» **WHAT TO PRODUCE**:
Copy the items from the line with "You are a GUI" to the line with "point(166,265)", swapping "Viewport" for "Display" and leaving everything else unchanged. Leave the pictures out.

» **INPUT**:
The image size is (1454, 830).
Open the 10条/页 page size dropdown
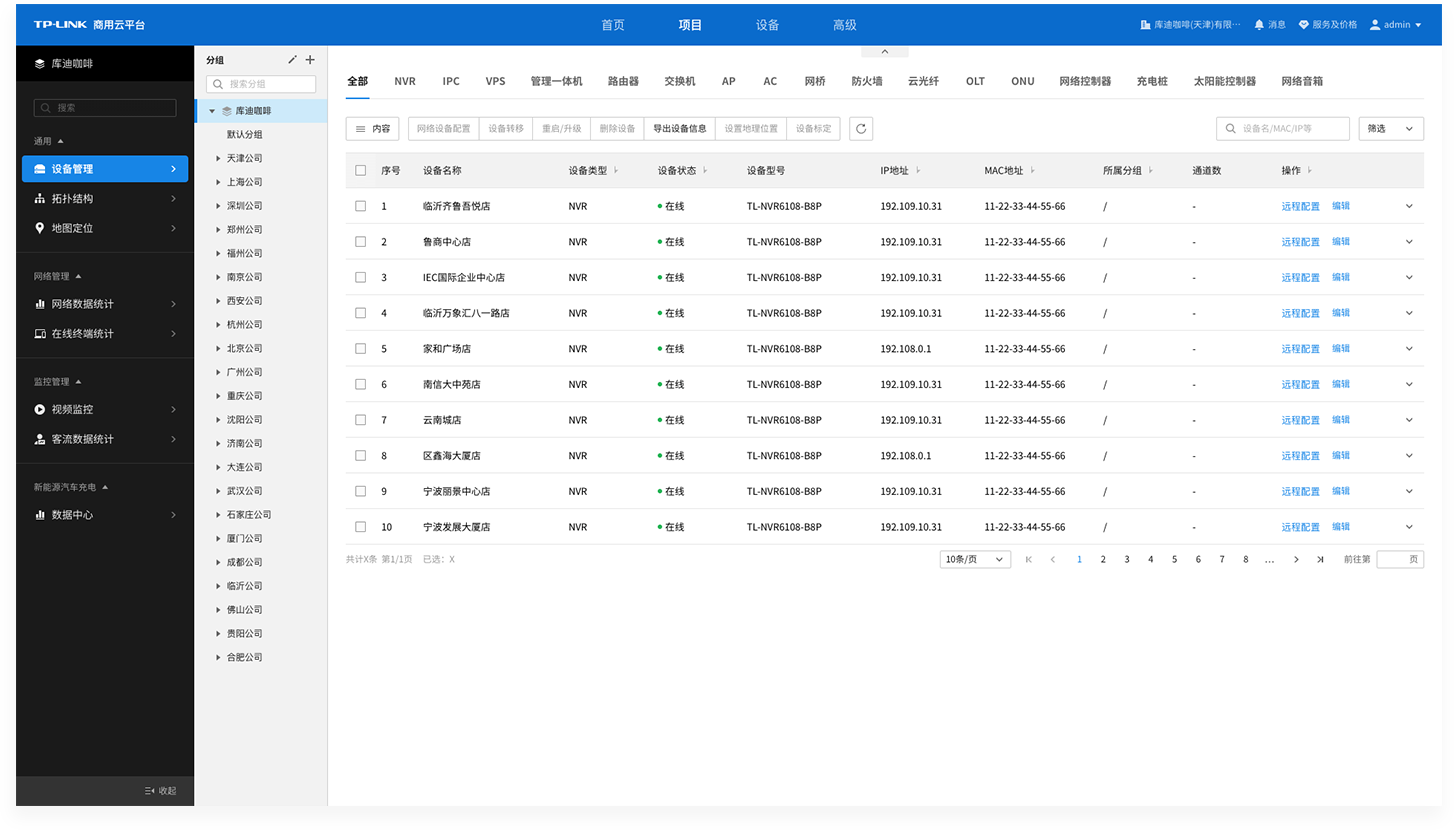point(974,559)
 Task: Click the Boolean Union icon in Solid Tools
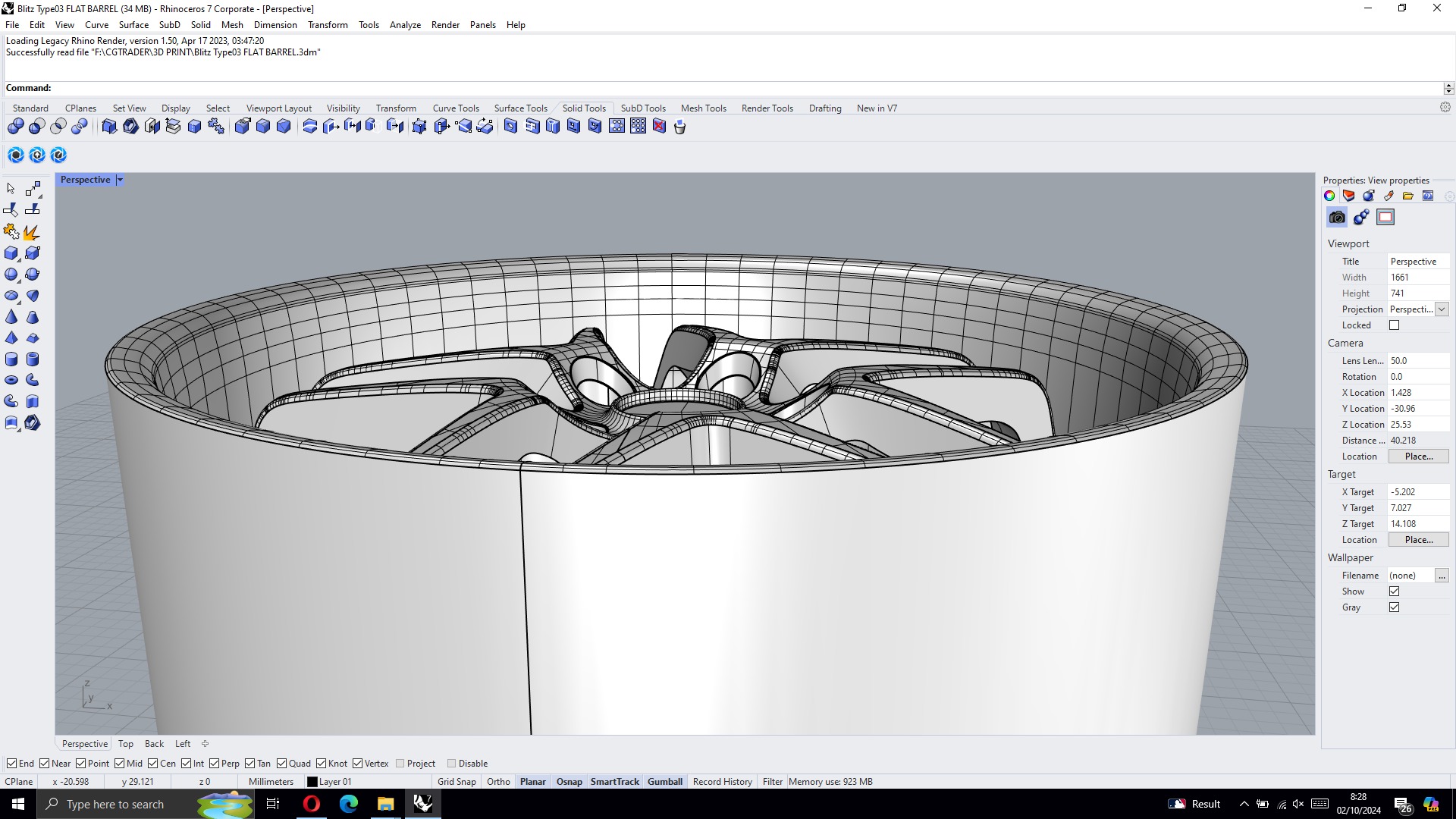coord(16,127)
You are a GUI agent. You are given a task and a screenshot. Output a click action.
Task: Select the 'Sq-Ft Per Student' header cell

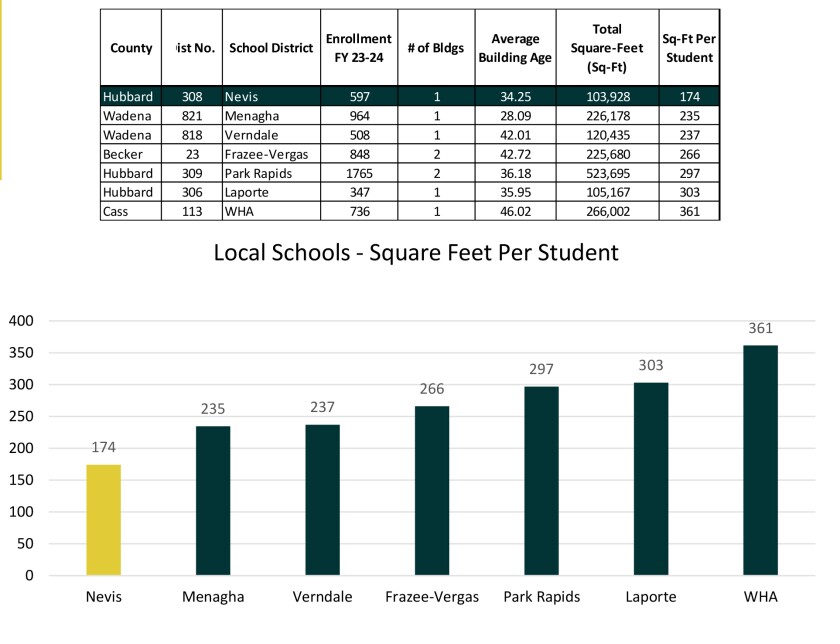tap(689, 48)
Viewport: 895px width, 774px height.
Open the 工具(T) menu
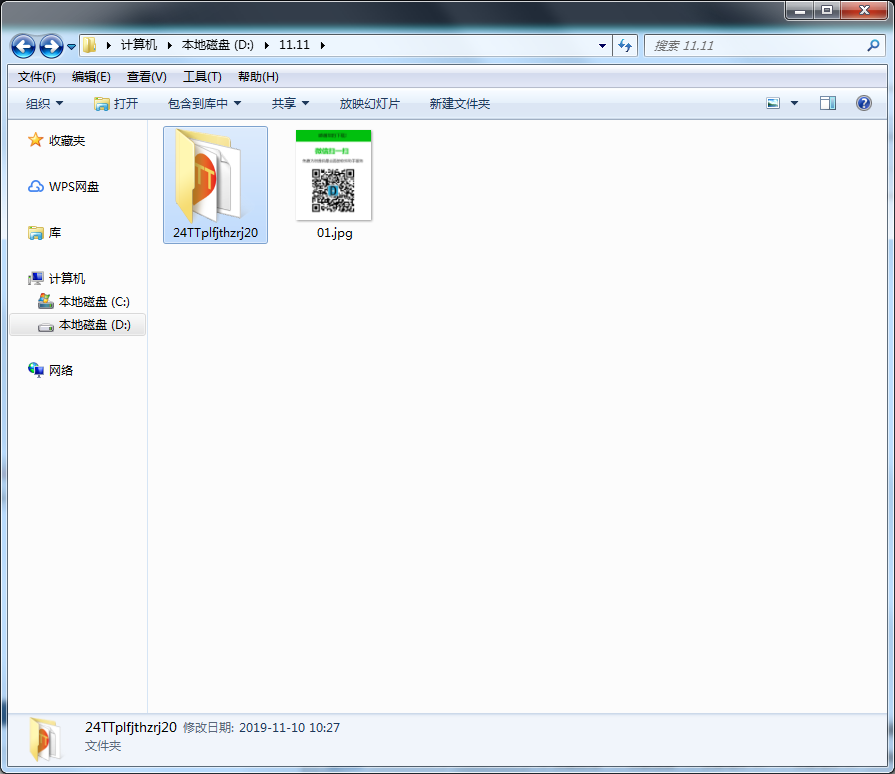click(202, 77)
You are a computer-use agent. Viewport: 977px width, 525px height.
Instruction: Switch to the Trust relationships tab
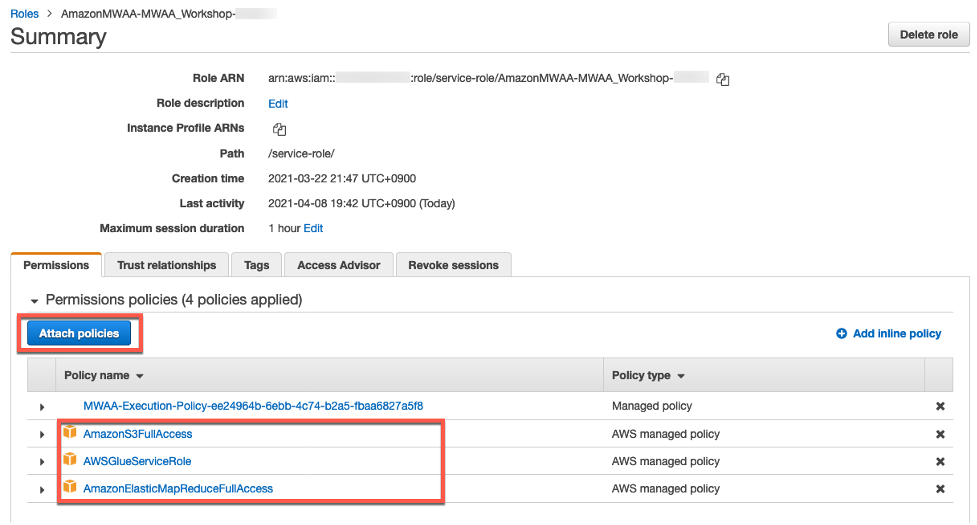point(166,265)
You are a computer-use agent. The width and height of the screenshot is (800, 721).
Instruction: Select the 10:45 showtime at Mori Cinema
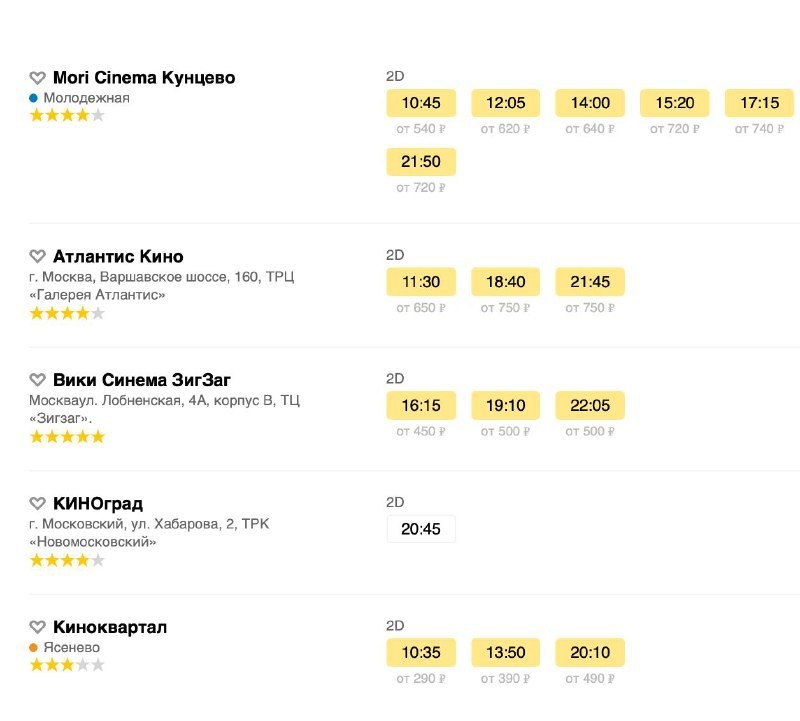(421, 103)
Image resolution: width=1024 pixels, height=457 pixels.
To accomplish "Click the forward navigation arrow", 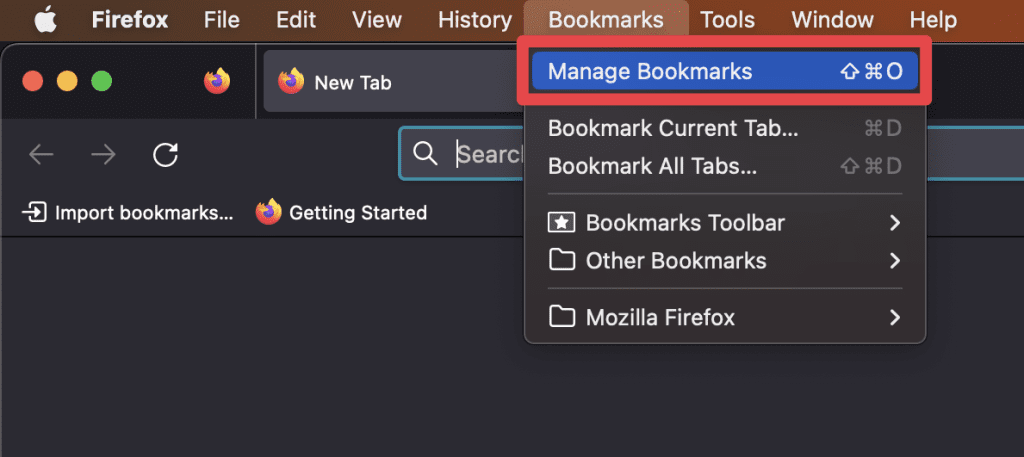I will (x=103, y=154).
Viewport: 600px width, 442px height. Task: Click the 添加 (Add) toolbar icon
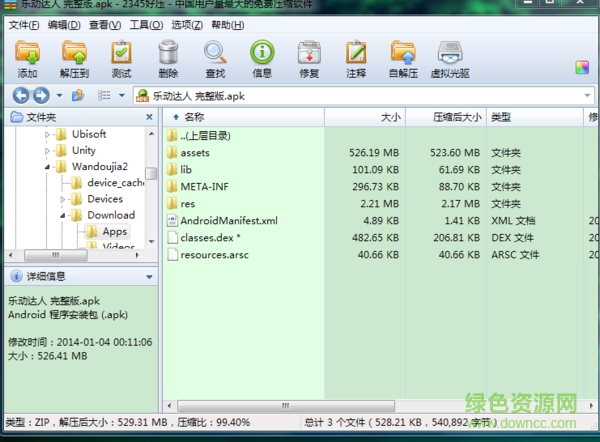[27, 57]
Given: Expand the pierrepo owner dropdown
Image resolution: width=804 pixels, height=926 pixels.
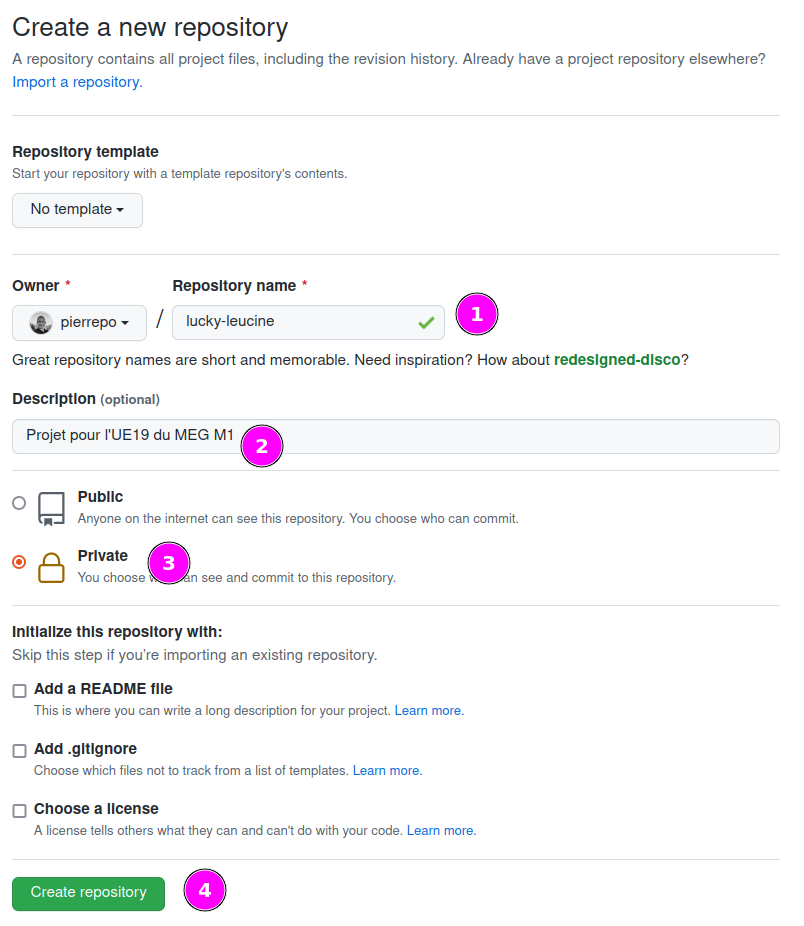Looking at the screenshot, I should (x=80, y=323).
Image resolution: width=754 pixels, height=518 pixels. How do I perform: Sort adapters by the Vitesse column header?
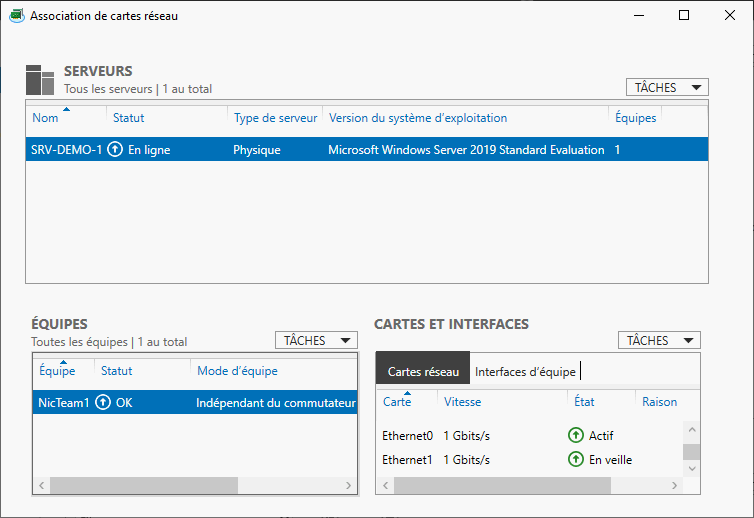coord(462,402)
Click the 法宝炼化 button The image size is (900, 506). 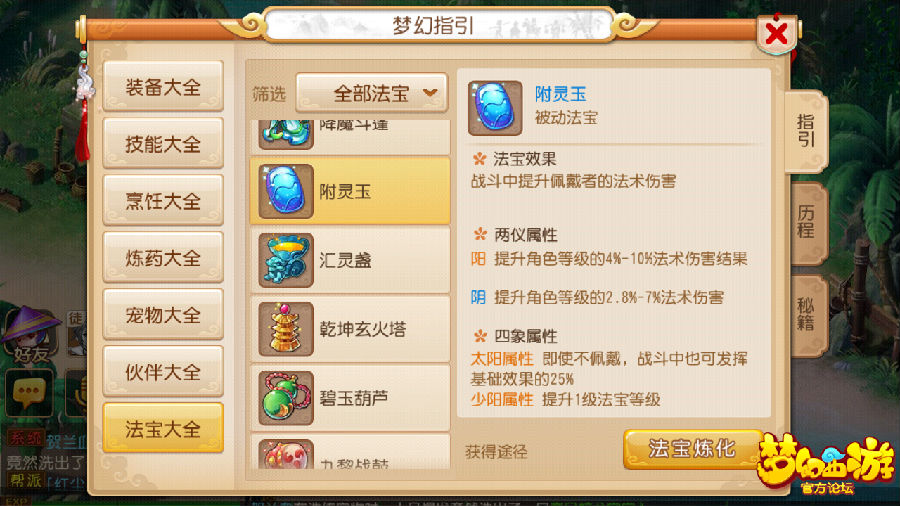[692, 449]
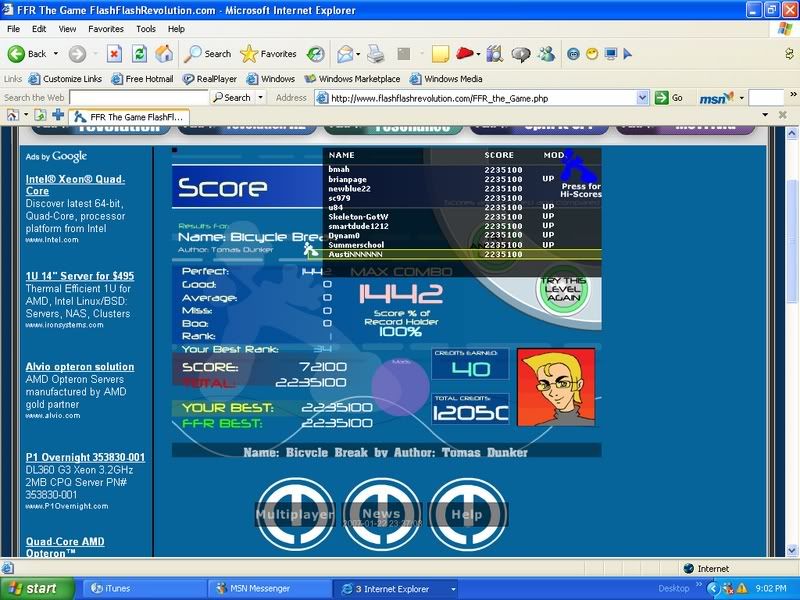Screen dimensions: 800x600
Task: Click the Mail envelope toolbar icon
Action: click(345, 54)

» **ANSWER TO THE PROBLEM**:
You are a GUI agent. You are given a task and a screenshot. Output a click action.
Task: Select the 'Sq-Ft Per Student' header cell

tap(689, 48)
Display: 895px width, 774px height.
Open the 工具(T) menu
click(202, 77)
You are a computer-use agent. Display: 977px width, 525px height.
Instruction: Switch to the Trust relationships tab
point(166,265)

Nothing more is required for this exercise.